Exercise aim: Repeat the listing below word for word, stopping after the line that contains "The height and width of the screenshot is (187, 334).".

Records for the exercise:
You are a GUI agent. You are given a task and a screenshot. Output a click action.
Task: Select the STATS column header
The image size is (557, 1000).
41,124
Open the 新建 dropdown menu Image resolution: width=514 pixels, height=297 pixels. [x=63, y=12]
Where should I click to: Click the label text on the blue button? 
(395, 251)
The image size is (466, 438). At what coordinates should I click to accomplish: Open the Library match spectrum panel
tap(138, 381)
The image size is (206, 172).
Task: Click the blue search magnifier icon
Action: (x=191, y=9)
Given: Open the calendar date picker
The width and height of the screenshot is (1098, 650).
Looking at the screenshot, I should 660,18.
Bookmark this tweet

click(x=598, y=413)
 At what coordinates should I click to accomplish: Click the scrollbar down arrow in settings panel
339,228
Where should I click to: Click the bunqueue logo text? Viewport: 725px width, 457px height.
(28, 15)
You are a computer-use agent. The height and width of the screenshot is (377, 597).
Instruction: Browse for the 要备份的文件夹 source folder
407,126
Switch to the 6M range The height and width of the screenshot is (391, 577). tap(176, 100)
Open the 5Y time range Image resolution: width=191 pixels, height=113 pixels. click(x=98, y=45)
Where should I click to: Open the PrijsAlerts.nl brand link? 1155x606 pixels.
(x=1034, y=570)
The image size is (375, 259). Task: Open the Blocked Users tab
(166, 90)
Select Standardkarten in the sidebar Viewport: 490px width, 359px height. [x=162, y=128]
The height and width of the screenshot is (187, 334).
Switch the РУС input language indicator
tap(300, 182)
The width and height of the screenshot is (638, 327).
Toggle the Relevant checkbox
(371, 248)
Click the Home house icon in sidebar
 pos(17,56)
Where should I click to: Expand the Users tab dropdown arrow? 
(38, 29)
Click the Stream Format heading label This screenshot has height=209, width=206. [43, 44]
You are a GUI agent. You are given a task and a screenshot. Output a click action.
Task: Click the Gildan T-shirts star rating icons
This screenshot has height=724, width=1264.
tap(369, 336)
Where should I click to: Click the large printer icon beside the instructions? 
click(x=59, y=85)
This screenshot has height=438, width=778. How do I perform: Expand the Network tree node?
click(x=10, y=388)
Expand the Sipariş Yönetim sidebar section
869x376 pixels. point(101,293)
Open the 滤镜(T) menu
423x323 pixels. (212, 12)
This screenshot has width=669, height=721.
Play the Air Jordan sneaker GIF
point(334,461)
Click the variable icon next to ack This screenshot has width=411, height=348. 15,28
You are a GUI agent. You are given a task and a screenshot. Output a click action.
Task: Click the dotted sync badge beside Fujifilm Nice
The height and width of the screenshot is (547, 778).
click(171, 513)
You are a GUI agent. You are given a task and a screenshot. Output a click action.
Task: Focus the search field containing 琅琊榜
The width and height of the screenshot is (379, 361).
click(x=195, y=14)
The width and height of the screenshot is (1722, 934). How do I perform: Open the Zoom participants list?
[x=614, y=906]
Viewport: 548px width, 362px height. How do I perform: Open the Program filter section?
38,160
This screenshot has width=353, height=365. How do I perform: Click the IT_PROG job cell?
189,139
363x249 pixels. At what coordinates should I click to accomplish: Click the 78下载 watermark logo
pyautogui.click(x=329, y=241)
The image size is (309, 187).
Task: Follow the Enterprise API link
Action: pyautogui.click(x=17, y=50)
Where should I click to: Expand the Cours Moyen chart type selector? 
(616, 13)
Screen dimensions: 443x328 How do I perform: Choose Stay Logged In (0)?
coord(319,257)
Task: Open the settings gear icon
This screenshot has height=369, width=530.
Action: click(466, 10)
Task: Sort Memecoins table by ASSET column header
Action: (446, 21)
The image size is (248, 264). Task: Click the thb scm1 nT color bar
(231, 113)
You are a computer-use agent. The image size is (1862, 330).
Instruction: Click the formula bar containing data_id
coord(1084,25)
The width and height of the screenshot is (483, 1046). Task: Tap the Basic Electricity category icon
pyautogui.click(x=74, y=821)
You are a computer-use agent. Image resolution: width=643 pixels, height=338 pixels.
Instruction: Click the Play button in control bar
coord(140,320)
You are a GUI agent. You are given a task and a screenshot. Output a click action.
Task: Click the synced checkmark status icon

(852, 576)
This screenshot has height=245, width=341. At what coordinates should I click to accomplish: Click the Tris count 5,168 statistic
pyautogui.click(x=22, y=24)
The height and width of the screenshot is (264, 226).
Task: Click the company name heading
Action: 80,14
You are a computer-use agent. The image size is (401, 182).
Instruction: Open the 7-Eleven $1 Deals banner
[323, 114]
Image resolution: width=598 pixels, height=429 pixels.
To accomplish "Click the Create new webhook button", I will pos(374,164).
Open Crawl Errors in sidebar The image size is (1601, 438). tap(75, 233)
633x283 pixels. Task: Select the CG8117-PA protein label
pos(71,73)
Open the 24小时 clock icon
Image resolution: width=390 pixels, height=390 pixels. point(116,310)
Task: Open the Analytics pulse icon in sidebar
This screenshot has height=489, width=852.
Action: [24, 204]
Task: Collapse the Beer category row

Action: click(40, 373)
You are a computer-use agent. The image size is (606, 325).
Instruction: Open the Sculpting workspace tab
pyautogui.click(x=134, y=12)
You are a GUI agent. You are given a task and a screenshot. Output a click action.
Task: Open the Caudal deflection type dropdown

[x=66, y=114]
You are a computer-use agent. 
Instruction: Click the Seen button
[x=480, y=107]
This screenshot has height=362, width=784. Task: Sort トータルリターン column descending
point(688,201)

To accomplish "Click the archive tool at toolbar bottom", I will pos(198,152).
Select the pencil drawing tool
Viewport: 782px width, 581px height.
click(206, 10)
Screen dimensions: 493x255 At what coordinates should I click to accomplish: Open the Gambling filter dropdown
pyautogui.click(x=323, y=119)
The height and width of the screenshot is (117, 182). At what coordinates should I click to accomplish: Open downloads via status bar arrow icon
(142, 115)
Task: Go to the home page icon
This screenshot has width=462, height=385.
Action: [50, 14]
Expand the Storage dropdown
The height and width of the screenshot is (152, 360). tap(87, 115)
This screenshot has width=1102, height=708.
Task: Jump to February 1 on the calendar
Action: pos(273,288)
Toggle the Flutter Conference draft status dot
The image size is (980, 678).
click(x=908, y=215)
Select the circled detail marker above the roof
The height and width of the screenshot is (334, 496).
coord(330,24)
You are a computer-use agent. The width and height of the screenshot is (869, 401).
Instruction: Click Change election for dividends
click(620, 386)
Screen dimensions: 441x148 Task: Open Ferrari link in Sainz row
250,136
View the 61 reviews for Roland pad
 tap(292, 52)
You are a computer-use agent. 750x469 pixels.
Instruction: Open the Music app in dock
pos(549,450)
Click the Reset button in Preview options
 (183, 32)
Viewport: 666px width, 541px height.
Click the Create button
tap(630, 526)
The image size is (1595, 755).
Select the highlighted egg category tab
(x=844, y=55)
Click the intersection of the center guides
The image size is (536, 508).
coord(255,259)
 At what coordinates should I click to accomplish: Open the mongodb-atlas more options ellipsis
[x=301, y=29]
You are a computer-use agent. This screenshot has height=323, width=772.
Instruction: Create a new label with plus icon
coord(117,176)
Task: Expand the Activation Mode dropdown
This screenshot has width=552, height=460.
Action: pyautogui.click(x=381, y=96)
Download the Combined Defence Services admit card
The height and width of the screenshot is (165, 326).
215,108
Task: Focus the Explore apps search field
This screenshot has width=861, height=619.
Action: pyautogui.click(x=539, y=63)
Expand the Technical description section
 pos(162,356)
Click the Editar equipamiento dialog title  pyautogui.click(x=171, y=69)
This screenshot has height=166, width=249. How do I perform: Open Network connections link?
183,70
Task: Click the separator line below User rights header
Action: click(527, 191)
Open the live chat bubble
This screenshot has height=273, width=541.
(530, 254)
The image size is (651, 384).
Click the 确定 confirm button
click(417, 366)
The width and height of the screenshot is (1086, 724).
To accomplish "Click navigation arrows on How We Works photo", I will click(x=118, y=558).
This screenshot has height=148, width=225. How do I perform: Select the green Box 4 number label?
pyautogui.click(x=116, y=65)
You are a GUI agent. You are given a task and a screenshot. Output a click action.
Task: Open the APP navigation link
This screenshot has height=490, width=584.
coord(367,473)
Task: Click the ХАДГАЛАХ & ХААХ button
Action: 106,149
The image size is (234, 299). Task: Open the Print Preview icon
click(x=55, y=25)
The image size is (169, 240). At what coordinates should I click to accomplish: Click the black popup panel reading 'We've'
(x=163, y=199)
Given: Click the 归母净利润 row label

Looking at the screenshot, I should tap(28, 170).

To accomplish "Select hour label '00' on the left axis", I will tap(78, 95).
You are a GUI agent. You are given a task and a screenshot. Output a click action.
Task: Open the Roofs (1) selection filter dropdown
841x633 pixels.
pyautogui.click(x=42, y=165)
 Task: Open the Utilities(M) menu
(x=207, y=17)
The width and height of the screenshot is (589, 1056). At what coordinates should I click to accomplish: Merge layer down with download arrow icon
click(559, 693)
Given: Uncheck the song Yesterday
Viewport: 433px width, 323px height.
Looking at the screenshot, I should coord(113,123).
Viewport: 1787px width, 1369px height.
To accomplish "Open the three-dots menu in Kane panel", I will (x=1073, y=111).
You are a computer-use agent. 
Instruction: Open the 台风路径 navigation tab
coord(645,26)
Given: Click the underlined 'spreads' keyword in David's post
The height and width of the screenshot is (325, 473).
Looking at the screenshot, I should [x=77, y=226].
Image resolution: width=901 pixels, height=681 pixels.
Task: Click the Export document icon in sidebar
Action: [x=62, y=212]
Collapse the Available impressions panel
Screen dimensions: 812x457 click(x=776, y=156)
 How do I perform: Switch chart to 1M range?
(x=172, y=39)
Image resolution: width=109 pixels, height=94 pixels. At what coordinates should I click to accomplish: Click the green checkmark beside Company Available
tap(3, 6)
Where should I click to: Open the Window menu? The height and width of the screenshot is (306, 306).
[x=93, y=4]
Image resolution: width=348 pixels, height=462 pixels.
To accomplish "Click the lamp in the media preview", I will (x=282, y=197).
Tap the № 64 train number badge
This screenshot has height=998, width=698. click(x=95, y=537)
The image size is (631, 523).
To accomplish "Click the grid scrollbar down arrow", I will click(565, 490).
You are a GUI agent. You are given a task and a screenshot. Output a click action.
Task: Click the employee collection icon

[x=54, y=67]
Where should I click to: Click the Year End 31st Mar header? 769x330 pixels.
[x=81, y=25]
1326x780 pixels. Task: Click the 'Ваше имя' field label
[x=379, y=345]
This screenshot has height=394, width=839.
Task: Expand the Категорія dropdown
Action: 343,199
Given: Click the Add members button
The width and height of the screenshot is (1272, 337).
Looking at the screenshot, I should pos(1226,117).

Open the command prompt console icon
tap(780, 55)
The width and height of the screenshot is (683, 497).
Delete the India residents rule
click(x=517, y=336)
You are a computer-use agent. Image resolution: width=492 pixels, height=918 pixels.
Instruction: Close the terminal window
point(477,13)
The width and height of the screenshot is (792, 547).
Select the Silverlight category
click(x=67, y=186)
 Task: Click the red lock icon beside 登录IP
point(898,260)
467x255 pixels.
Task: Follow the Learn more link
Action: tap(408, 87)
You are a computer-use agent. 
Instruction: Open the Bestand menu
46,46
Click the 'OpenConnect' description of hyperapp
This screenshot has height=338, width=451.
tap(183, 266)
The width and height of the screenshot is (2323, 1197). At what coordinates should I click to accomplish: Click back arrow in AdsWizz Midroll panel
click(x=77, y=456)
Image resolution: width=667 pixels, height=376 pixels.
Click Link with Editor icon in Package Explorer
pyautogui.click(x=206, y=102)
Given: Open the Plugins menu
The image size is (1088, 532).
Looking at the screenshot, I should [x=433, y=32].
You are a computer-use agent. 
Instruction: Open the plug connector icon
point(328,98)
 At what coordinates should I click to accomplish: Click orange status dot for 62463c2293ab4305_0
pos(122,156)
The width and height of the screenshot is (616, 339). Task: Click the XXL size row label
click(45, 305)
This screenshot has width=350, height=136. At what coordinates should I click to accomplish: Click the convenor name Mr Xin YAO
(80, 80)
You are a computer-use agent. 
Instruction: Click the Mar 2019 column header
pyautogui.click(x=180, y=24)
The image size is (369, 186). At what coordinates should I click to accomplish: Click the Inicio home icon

Solved problem:
You are a GUI agent. You are given a task and a screenshot. Output a click action.
Task: Select the STATS column header
The image size is (557, 1000).
41,124
Open the 新建 dropdown menu Image resolution: width=514 pixels, height=297 pixels. [x=63, y=12]
Where should I click to: Click the label text on the blue button? 
(395, 251)
The image size is (466, 438). At what coordinates should I click to accomplish: Open the Library match spectrum panel
tap(138, 381)
The image size is (206, 172).
Task: Click the blue search magnifier icon
Action: (x=191, y=9)
Given: Open the calendar date picker
The width and height of the screenshot is (1098, 650).
Looking at the screenshot, I should 660,18.
Bookmark this tweet

click(x=598, y=413)
 At what coordinates should I click to accomplish: Click the scrollbar down arrow in settings panel
339,228
Where should I click to: Click the bunqueue logo text? Viewport: 725px width, 457px height.
(28, 15)
You are a computer-use agent. The height and width of the screenshot is (377, 597).
Instruction: Browse for the 要备份的文件夹 source folder
407,126
Switch to the 6M range The height and width of the screenshot is (391, 577). tap(176, 100)
Open the 5Y time range Image resolution: width=191 pixels, height=113 pixels. click(x=98, y=45)
Where should I click to: Open the PrijsAlerts.nl brand link? 1155x606 pixels.
(x=1034, y=570)
The image size is (375, 259). Task: Open the Blocked Users tab
(166, 90)
Select Standardkarten in the sidebar Viewport: 490px width, 359px height. [x=162, y=128]
The height and width of the screenshot is (187, 334).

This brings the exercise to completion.